Le révolutionnaire ne doit pas mépriser cette partie de la population, d'où il vient le plus souvent. Comme il la connait, cela doit lui faciliter le travail. Mais il doit analyser finement les codes de cette classe moyenne.

Certes cette classe est « matérialiste, décadente, bourgeoise, dégénérée, impérialiste, belliqueuse, brute et corrompue »... mais il faut faire avec.

« Il commencera à comprendre ce que la police représente à leurs yeux, il découvrira leur langage et, ce faisant, abandonnera le vocabulaire rhétorique du genre : « espèce de cochon ». Au lieu de tout rejeter, il cherchera des ponts pour réduire les écarts entre les générations et entre les valeurs. Il sentira opportunément la nature du comportement de la classe moyenne, ses réticences à l'égard de toute grossièreté ou de tout ce qui est agression, insulte et manque de respect. Tout ceci, et plus encore, doit être pleinement saisi et utilisé pour « radicaliser » la classe moyenne. ».

La classe moyenne n'est pas satisfaite de son sort, seulement endormie : « Le monde autour d'eux est entraîné dans une telle frénésie, qu'il les conduit à se réfugier dans un petit univers bien à eux, dans un passé sans existence, dans une sorte de ghetto social ; ou alors il leur faut affronter le présent et se lancer dans l'action. Si quelqu'un veut agir, le dilemme porte sur la manière et le lieu, mais la question du moment ne se pose pas car le temps passe, et, de toute évidence, le moment c'est aujourd'hui. »

 

Comment mobiliser ?

Il faut avoir de l'imagination.

Alinsky a travaillé à Rochester avec un ghetto noir. Ils ont réalisé une action un peu spéciale au très fameux Orchestre Philarmonique de la ville. Après avoir acheté 100 places pour assister à un concert, les activistes ont mangé en grande quantité et exclusivement des haricots quelques heures avant de se rendre au concert. Dès le début de la représentation les flatulences des Noirs leurs servirent de moyen d'expression. Et de pression. La haute bourgeoisie blanche désormais craignit que cela ne se reproduise au moment du festival de musique classique. C'était pour les mangeurs de haricots une façon de se faire entendre par les autorités locales.
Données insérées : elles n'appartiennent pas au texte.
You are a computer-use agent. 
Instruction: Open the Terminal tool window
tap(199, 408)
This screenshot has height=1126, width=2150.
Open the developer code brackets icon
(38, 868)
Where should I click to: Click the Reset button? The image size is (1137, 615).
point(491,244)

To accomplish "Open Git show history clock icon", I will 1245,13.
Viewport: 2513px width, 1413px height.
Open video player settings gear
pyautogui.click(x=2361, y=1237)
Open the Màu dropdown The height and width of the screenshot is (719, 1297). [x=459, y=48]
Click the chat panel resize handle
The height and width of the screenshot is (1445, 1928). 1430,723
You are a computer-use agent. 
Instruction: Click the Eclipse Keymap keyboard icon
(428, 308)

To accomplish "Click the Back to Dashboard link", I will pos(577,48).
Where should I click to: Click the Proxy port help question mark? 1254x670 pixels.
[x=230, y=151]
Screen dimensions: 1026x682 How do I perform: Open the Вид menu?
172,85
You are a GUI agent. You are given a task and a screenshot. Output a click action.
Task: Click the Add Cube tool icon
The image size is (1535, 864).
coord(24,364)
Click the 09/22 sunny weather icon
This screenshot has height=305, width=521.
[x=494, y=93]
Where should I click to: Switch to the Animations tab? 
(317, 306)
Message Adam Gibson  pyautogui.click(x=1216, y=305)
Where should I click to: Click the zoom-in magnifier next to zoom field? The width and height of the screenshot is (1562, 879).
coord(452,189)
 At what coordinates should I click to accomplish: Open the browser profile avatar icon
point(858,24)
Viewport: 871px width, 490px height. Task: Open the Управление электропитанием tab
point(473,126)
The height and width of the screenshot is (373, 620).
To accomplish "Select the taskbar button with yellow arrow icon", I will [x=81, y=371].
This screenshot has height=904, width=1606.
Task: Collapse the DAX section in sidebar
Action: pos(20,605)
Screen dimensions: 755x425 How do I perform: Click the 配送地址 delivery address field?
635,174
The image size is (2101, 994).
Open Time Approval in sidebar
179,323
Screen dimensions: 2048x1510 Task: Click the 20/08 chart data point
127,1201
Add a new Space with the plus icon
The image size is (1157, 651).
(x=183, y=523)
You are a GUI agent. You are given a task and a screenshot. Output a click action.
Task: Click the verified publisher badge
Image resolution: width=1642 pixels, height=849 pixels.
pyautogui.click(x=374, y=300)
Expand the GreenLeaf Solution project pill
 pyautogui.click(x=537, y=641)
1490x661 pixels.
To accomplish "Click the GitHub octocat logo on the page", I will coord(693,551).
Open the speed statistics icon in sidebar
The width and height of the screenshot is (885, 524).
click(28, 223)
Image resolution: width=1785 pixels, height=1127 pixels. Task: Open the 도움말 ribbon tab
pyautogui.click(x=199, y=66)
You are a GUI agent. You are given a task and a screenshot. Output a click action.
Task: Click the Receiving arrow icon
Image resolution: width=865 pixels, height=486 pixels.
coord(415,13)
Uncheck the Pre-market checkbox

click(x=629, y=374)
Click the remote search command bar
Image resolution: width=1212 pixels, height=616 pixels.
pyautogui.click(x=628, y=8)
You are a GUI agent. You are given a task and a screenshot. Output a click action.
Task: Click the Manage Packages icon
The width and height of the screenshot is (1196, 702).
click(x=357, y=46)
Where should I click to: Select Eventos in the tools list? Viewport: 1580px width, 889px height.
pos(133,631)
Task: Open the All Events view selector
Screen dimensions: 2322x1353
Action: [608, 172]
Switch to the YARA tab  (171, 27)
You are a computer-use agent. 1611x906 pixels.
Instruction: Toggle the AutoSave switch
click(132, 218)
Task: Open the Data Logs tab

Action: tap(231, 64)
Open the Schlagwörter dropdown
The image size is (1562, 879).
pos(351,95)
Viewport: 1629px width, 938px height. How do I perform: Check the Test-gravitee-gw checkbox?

A Rochester toujours, Alinsky a mené une campagne contre la firme Kodak qui bénéficiait d'un monopole de fait sur la pellicule-photo. Plutôt que d'organiser un boycott (qui n'aurait pas marché car les nouveaux parents voudront toujours photographier leurs bébés) il a mobilisé à travers le pays des organisations diverses détenteurs d'actions Kodak (comme des universités et Eglises, les deux étant des sortes d'entreprises aux Etats-Unis) pour leur demander de leur donner leurs droits de vote au conseil d'administration par procuration. Le but n'était pas de s'emparer de la majorité des actions, qui sont aux mains de quelques uns. Mais simplement d'exercer une pression symbolique et populaire sur la grande firme de Rochester.